(j45)Jason,
The ideal is to have the boring bar located on dead center (in the axis, usually the horizontal one, of the cross-slide). If you are off-center in any way, you (almost always -- as the exception proves the rule) want to be (slightly) above center. A few thou is typically OK, but you will be moving the sine of your error rather than the full dial distance as you adjust your boring bar's position.
A thin piece of (relatively) hard and straight material (such as a 6 inch scale or piece of moderately thick shim stock) trapped between the cutter and an accurately centered round part will indicate the mismatch angle. Be careful doing this with carbide toolbits as it is easy to break off a corner.

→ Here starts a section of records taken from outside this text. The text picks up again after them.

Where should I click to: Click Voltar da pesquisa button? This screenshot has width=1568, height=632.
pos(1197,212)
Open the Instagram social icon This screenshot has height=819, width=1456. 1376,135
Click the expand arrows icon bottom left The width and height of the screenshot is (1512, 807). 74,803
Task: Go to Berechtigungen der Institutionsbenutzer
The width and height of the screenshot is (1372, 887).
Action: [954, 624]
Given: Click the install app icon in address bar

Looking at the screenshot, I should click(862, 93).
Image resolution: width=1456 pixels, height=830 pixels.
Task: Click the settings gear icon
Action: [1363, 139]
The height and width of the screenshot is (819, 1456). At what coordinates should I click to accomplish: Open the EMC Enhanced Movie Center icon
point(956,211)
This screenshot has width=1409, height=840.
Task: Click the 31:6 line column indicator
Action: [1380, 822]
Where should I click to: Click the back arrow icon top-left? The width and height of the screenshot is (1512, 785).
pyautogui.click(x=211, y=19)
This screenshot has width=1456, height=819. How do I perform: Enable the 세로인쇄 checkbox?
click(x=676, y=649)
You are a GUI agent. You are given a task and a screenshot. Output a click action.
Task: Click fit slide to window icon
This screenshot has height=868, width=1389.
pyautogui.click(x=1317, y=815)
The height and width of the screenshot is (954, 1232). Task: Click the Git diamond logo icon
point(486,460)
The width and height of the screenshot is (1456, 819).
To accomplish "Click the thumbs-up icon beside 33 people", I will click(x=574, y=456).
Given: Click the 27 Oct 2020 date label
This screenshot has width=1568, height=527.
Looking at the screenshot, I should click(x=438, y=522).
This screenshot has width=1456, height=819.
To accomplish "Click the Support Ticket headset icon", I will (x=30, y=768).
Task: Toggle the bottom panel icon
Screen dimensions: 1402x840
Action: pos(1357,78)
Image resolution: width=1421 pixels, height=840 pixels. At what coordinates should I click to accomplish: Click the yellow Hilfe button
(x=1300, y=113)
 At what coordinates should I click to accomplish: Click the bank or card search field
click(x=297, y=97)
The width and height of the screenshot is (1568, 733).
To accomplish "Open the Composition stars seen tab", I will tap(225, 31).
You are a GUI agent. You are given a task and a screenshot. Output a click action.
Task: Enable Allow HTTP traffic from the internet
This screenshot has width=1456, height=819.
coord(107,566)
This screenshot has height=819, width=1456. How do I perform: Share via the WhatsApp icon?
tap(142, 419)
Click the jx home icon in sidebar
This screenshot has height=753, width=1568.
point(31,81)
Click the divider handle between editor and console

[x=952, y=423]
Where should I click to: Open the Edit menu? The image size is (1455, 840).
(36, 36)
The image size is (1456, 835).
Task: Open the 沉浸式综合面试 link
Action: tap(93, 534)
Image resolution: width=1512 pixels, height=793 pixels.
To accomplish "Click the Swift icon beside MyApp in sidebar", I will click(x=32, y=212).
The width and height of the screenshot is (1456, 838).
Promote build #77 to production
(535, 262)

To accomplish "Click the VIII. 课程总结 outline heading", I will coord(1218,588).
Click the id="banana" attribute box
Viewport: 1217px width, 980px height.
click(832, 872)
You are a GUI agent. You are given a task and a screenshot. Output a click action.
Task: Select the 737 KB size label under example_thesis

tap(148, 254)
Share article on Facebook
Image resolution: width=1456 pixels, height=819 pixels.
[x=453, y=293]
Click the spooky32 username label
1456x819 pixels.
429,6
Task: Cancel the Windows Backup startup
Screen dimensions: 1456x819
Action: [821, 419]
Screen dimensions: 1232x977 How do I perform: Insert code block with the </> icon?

My solution (which needs to be rebuilt as my grandsons were "helping" me around the shop a month ago) is to mount an indicator support above the headstock of my lathe. The horizontal arm (indicated to my gage bar within a "tenth") allows me to do all sorts of things. I will try to post pictures when I do the rebuild, but the basis is that I have a jack-screw collar that elevates my horizontal arm (then locked in place with a clamp-screw) such that a dedicated travel indicator is zero dead on the horizontal centerline of the spindle (I use a large flat "point" on that indicator). Setting tools to dead center is now trivial as I can drop the indicator on it. Similarly, I can check centering of work with great ease -- the indicator will read the radius of the part. This is exceptionally useful when mounting parts in a 4-jaw chuck.